» **INSTRUÇÕES E REQUISITOS**
Filtre as entradas abaixo e copie cada linha que contenha a palavra "next". Diferencie maiúsculas de minúsculas.

» **DADOS REGISTRADOS**

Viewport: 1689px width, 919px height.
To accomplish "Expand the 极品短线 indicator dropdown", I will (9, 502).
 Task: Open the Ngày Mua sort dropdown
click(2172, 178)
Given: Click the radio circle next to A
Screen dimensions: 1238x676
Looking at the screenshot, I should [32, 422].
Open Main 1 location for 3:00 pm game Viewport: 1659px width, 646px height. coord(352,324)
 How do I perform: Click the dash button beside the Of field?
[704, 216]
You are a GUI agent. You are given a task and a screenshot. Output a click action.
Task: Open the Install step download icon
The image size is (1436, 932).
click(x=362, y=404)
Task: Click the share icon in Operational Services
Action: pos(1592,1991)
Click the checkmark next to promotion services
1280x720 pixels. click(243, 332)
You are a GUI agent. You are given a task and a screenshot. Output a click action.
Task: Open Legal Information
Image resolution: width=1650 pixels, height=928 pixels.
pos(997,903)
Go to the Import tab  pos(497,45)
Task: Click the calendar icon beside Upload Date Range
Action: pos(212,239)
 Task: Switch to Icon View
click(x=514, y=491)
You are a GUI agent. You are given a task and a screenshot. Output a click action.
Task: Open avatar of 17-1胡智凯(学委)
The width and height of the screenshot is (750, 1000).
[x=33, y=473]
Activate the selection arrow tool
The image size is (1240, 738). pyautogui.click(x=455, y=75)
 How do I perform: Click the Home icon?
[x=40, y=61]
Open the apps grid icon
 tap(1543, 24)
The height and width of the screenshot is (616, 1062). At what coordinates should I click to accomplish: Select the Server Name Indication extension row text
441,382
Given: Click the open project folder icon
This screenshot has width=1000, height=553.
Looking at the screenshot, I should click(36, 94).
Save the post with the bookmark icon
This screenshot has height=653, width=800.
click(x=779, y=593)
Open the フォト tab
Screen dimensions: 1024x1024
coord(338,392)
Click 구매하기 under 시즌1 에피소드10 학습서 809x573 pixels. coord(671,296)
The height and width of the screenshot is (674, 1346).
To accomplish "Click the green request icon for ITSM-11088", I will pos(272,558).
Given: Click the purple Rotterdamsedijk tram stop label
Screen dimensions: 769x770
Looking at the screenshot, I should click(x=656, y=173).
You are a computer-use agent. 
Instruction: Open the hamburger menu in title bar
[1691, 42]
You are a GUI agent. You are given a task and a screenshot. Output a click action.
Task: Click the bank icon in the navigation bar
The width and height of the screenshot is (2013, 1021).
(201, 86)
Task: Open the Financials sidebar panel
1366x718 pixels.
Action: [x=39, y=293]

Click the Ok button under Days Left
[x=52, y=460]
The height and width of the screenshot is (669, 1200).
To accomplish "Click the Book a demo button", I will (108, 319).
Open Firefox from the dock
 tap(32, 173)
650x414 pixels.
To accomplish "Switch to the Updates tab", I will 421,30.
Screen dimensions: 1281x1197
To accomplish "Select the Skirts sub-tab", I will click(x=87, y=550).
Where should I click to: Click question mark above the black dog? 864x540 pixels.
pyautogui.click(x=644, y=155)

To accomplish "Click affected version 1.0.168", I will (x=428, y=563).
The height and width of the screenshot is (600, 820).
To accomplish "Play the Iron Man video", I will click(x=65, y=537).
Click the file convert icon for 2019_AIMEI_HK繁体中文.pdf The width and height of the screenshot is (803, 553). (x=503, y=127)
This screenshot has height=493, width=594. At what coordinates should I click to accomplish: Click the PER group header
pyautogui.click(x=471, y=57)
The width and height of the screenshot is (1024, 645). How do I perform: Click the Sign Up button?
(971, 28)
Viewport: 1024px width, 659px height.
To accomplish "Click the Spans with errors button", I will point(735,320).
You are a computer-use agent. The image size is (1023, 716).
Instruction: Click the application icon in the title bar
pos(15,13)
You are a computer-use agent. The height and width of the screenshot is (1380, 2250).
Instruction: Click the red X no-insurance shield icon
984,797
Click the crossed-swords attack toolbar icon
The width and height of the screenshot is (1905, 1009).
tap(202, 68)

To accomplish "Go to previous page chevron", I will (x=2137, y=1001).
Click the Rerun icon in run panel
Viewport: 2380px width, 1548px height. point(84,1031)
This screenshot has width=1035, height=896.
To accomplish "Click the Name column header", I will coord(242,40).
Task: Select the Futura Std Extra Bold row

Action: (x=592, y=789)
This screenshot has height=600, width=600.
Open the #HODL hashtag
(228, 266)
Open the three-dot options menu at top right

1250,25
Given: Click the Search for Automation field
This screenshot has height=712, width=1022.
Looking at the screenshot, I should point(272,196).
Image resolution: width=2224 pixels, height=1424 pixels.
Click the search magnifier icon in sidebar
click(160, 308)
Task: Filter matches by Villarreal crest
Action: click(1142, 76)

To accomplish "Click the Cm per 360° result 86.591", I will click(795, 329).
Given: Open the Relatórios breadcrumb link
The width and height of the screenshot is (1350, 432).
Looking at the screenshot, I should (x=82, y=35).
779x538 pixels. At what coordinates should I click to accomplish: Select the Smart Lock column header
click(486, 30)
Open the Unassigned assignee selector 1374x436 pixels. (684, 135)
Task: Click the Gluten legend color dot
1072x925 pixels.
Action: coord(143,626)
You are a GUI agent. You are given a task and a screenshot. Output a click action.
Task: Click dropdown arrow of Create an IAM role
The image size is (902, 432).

» **SOLUÇÃO**
Given: Click the radio circle next to A
Click the checkmark next to promotion services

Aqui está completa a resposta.